Às vésperas da COP 30, a companhia anglo-brasileira ZU-UK lança duas residências artísticas que unem arte, tecnologia e práticas imersivas, com foco em novas formas de participação social e imaginação política. A primeira é o ZAPLAB, totalmente online e conduzido via WhatsApp, de 20 a 24 de setembro de 2025, aberta a artistas de todo o Brasil. A segunda é a DRIFT, residência presencial que acontece em Belém, de 27 de outubro a 2 de novembro, reunindo criadores locais e de outras regiões para desenvolver intervenções ligadas a justiça climática e participação pública. Os trabalhos de ambas as iniciativas serão apresentados durante a Conferência do Clima, em novembro.
O ZAPLAB propõe transformar a comunicação digital cotidiana em espaço de experimentação artística, com tarefas, mensagens e provocações enviadas diretamente pelo aplicativo. Já a DRIFT, em parceria com a Universidade Federal do Pará, convida artistas a criar e testar ações que dialoguem com saberes diversos e realidades locais, reforçando a centralidade das comunidades amazônicas nas discussões sobre clima. Segundo Jorge Lopes Ramos, cofundador da ZU-UK, o objetivo é “oferecer plataformas para vozes e experiências específicas de quem vive em Belém, colocando-as no centro das conversas sobre o futuro”.

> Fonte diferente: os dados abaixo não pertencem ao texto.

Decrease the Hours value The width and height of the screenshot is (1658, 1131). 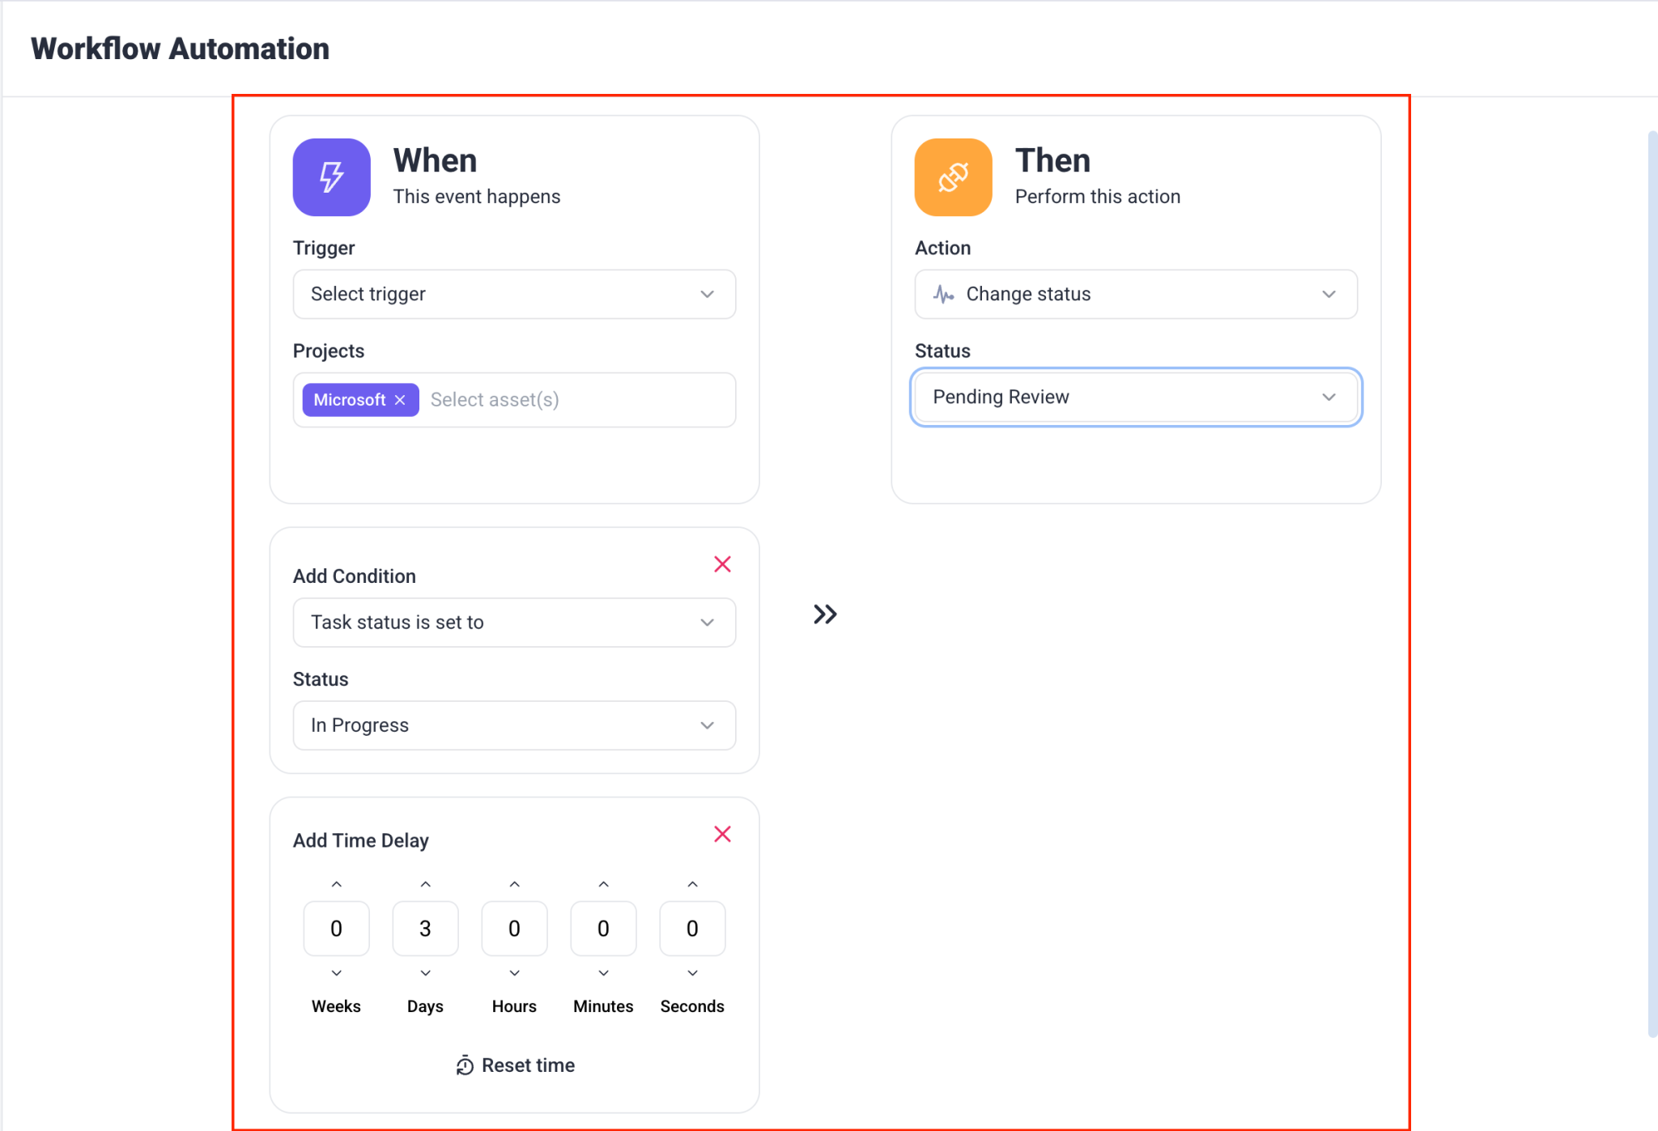coord(514,973)
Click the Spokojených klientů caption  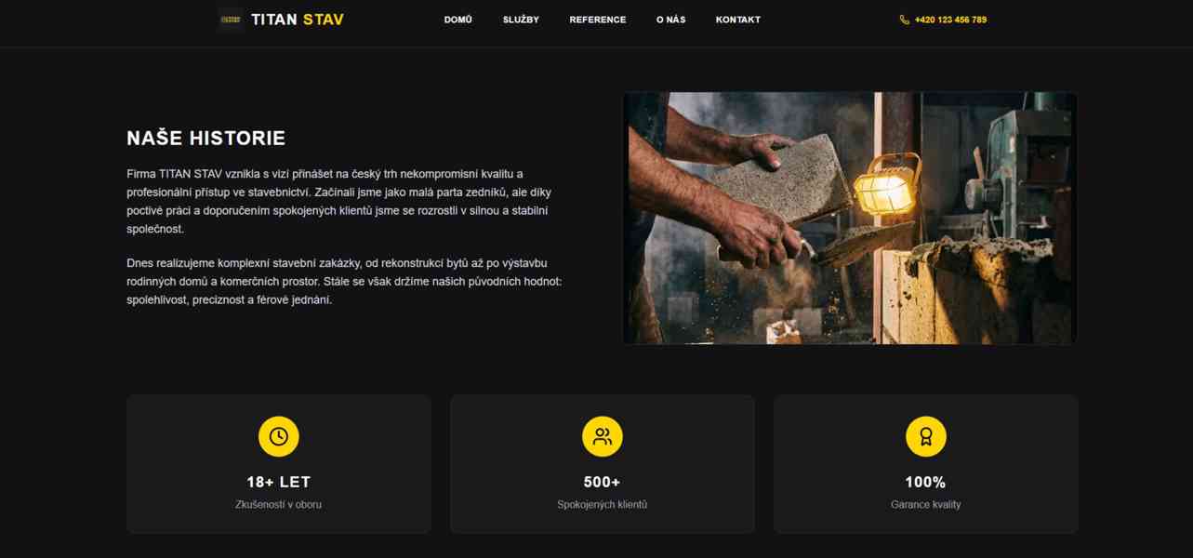point(603,504)
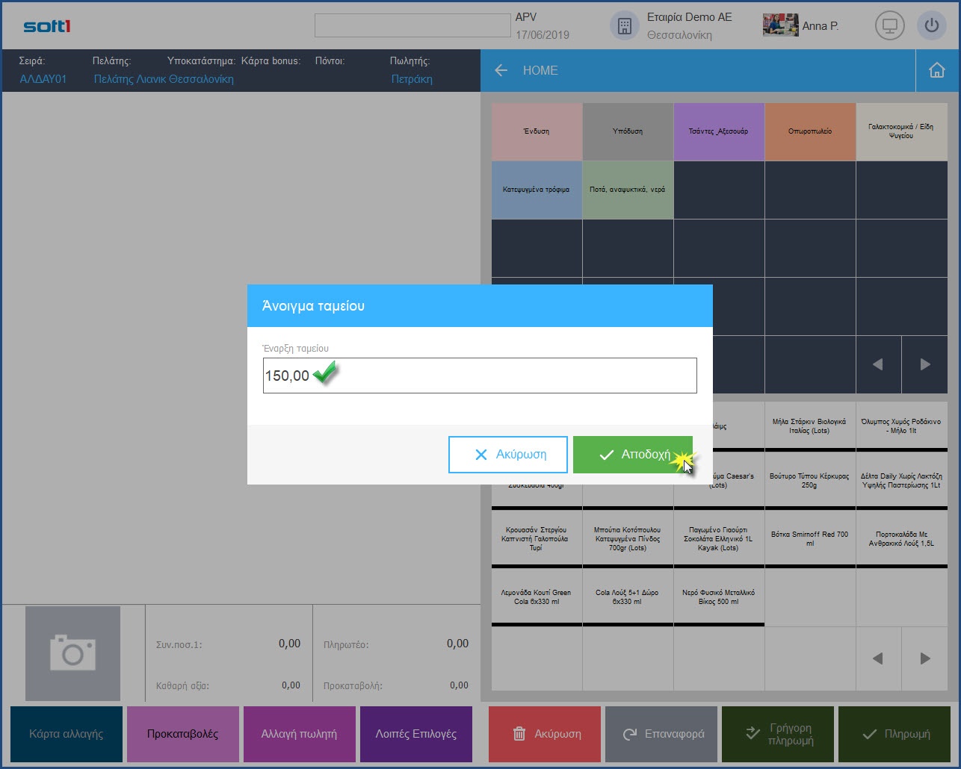Select the Ένδυση pink category tile

click(537, 131)
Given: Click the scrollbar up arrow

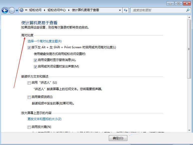Looking at the screenshot, I should point(189,17).
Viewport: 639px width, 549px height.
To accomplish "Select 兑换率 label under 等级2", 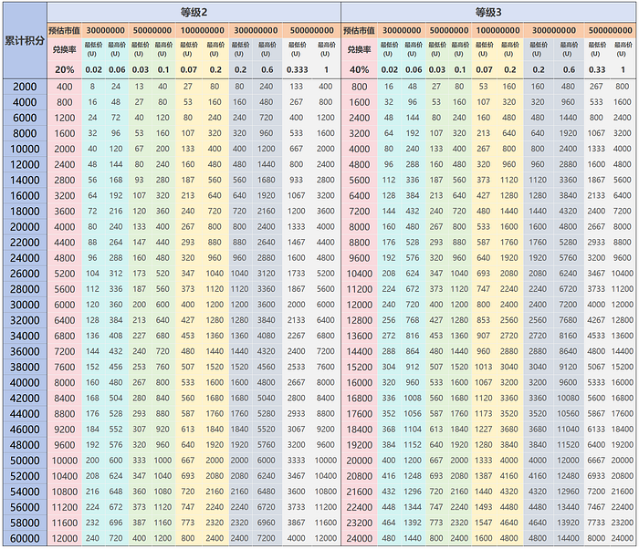I will tap(65, 49).
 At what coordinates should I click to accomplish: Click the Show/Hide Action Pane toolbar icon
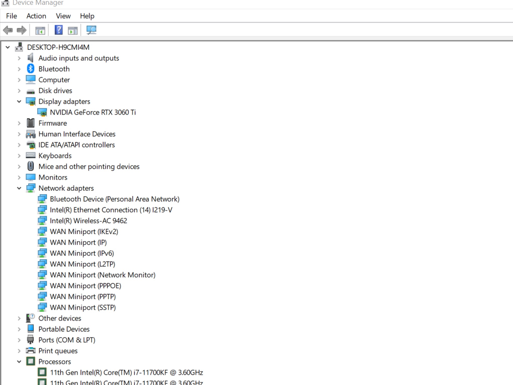pyautogui.click(x=73, y=30)

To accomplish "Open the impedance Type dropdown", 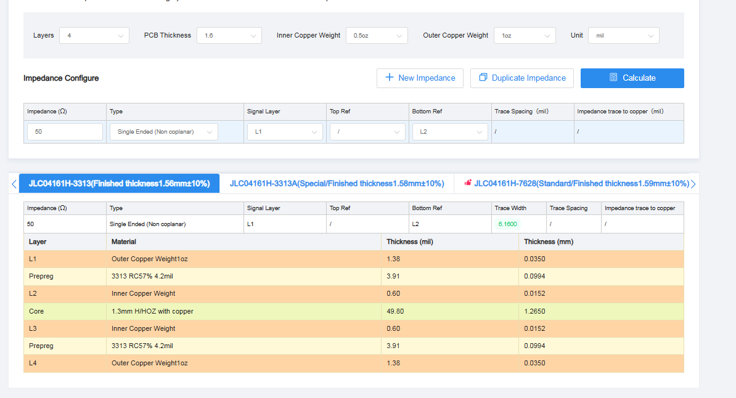I will click(x=163, y=132).
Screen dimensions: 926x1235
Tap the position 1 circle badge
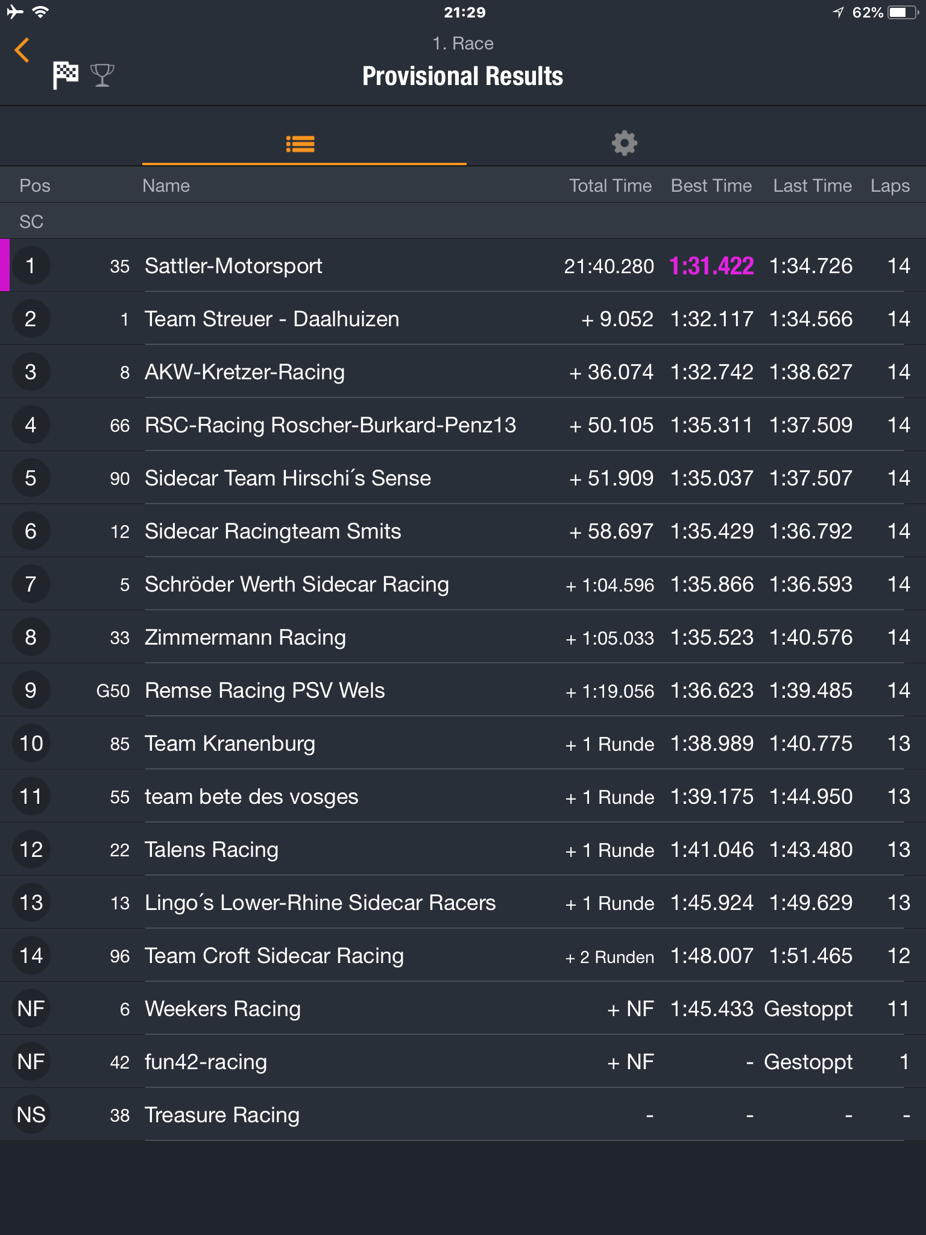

Com metodologias inspiradas em jogos imersivos e no conceito de Larpocracy — rede internacional que explora alternativas democráticas pela prática artística —, as residências integram um projeto financiado pelo programa europeu Horizonte Europa, em parceria com universidades e coletivos de diversos países. Fundada entre Londres e Rio de Janeiro, a ZU-UK reúne artistas neurodivergentes e/ou com deficiência, e se destaca por criar experiências acessíveis e transformadoras, que combinam arte, educação e tecnologia para ampliar a escuta e a ação coletiva.